Domingo, 5 de julio de 2015 | Hoy
DEPORTES › OPINION
Por Gustavo Veiga
Si la historia la escriben los que hablan, eso quiere decir que hay otra historia. Vivimos en la era del fútbol dialéctico, que ensalza o deplora aspectos del juego basado en el exitismo. Ya no se trata de una polémica bifronte, de líricos contra resultadistas. Se trata de hablar menos y de jugar más. De dejar que las exigencias no nos paralicen y dar paso a que una propuesta levante vuelo, vuele y no la bajen de un plumazo por un resultado adverso. Dicho sea de paso, un resultado que se definió en los penales. Y si agregamos la final del Mundial de Brasil, en el tiempo suplementario.

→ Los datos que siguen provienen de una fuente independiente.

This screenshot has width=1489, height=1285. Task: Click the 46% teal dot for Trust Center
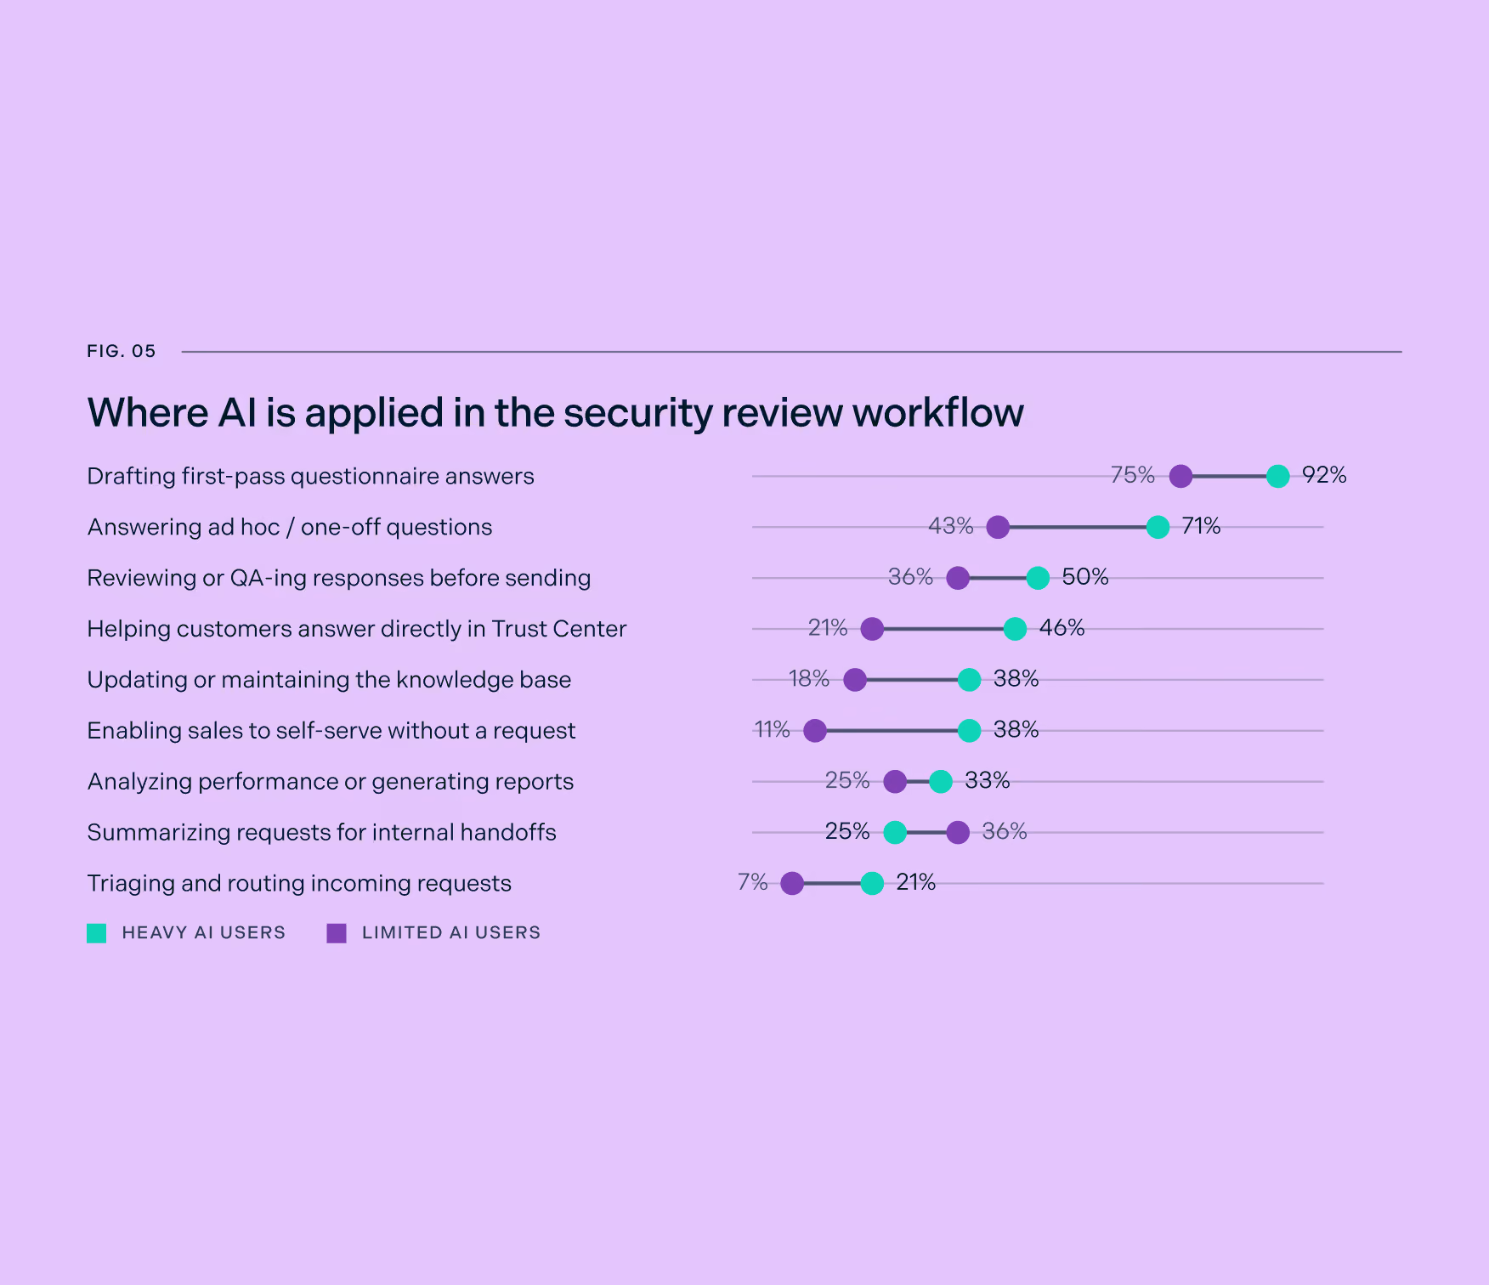coord(1015,629)
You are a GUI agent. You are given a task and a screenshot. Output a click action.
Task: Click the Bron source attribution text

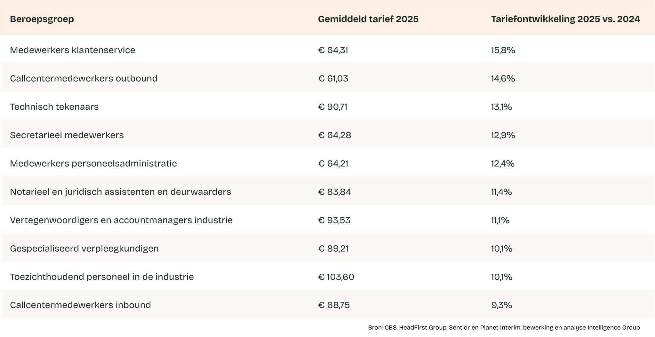(x=504, y=327)
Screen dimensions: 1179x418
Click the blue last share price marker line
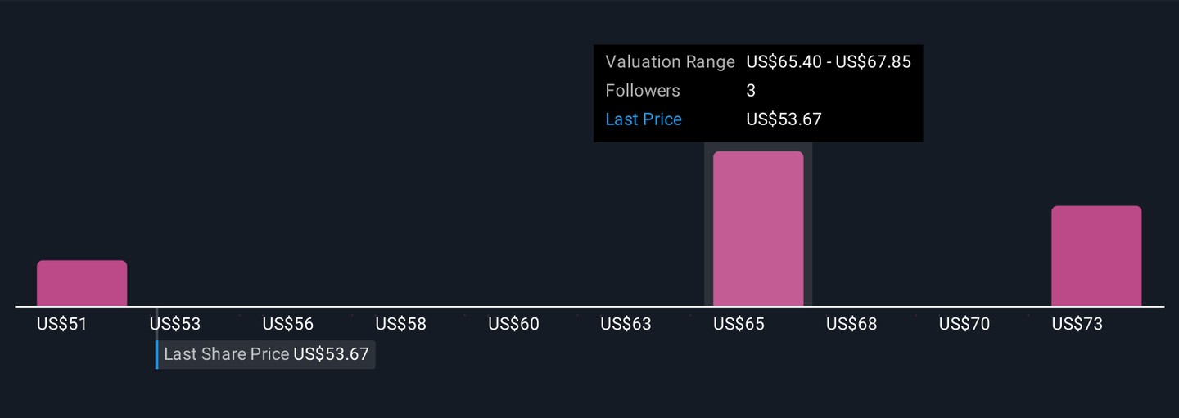coord(157,355)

Que el sayo le quepa a quien quiera ponérselo. La Selección no era ni es una máquina excelsa, sobresaliente, que gana, gusta y golea por un partido de Copa América o una serie de muy buenos rendimientos en amistosos previos, más recientes o más viejos. Una suma de jugadores de elite no hace a un equipo, ni ensancha las distancias ante rivales con menor capacidad. El fútbol no es el básquetbol, donde un grupo de talentos NBA se junta un par de días antes y arrasa al que se le pare enfrente. El fútbol es la dinámica de lo impensado, diría Dante Panzeri. Mucho más que una táctica o un rapto de inspiración individual, que sirven para ganar partidos, pero no un título.

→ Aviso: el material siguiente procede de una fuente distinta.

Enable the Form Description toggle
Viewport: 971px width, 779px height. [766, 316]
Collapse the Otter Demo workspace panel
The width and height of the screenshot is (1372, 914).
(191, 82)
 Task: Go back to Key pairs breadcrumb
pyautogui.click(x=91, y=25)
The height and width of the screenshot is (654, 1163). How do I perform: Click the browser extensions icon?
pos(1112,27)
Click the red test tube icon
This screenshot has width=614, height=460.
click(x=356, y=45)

Si fuera así, hubieran sido campeones del mundo selecciones de un caudal enorme: Holanda ’74, Brasil ’82, Francia’ 86, Argentina ’94 y 2006, entre otras de tiempos más pretéritos. En el fútbol de hoy, se puede tener incluso al mejor jugador del mundo, pero no ganar finales. Porque ganar un título mundial o americano es eso: ganar la última instancia de un recorrido corto, de siete o seis partidos en el Maracaná o en el Estadio Nacional de Chile.
Y para lograrlo, se necesita más que tradición, individualidades o incluso un equipo homogéneo. En todo caso, hace falta todo eso junto y bastante más: se puede ganar una final por los detalles, por un mal arbitraje, por un plus de agresividad bien entendida, por el amor propio y la multiplicación de Mascherano o una gambeta en filigrana de Messi. Pero nunca, nunca, se puede ganar una final antes de jugarla, en los discursos a corto plazo, embelesados por una goleada que, se ha visto, no hizo historia.

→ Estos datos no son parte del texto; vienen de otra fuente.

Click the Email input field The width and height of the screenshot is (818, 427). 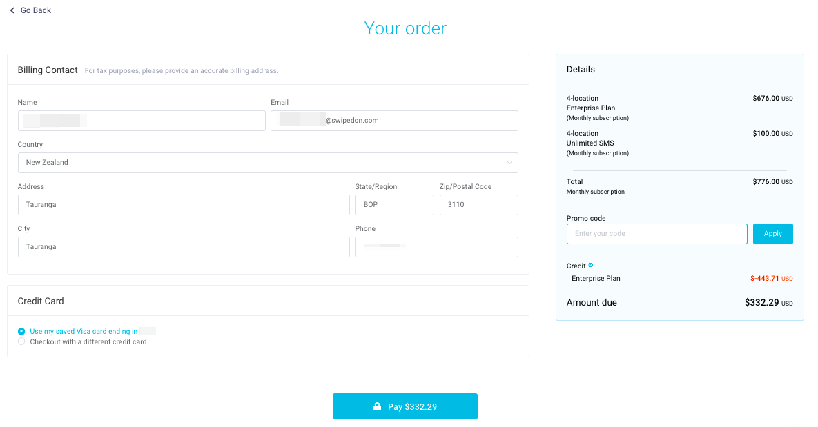(394, 121)
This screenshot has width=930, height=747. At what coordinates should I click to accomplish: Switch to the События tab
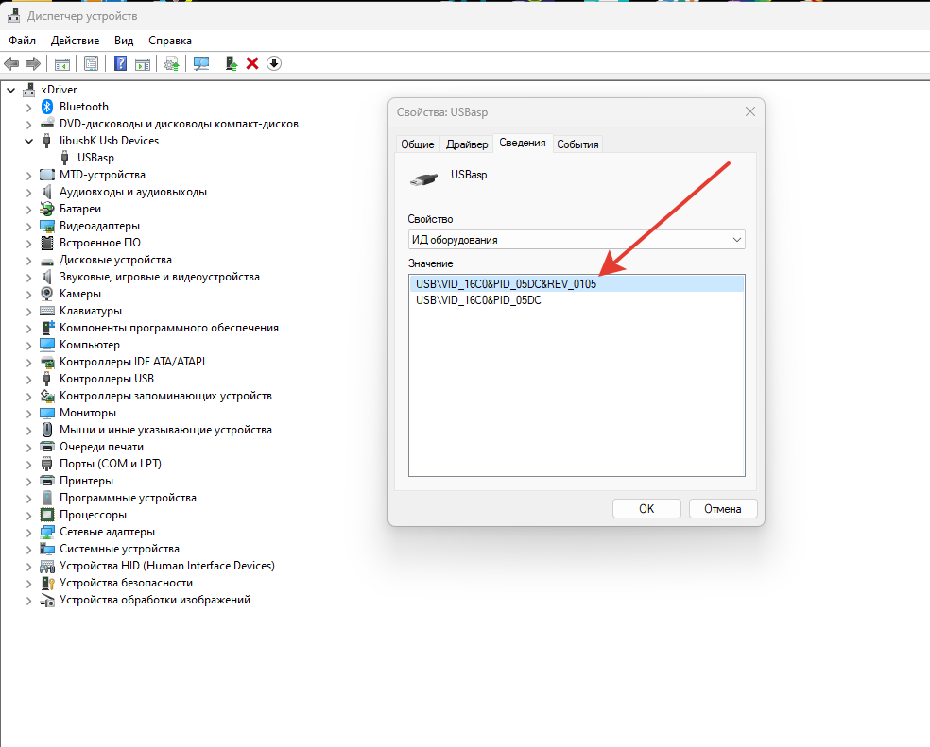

El 6 a 1 a la voluntariosa selección de Paraguay fue como el árbol que nos tapó el bosque. Chile también tenía sus armas para lastimar al equipo de Martino, con un agregado: sus jugadores y Sampaoli llevan más tiempo de conocimiento mutuo. Desde diciembre de 2012. Y algo resulta curioso. El nuevo campeón de América es tributario de las ideas que sembró Marcelo Bielsa, un técnico que no ganó títulos con los seleccionados de acá y más allá de la cordillera.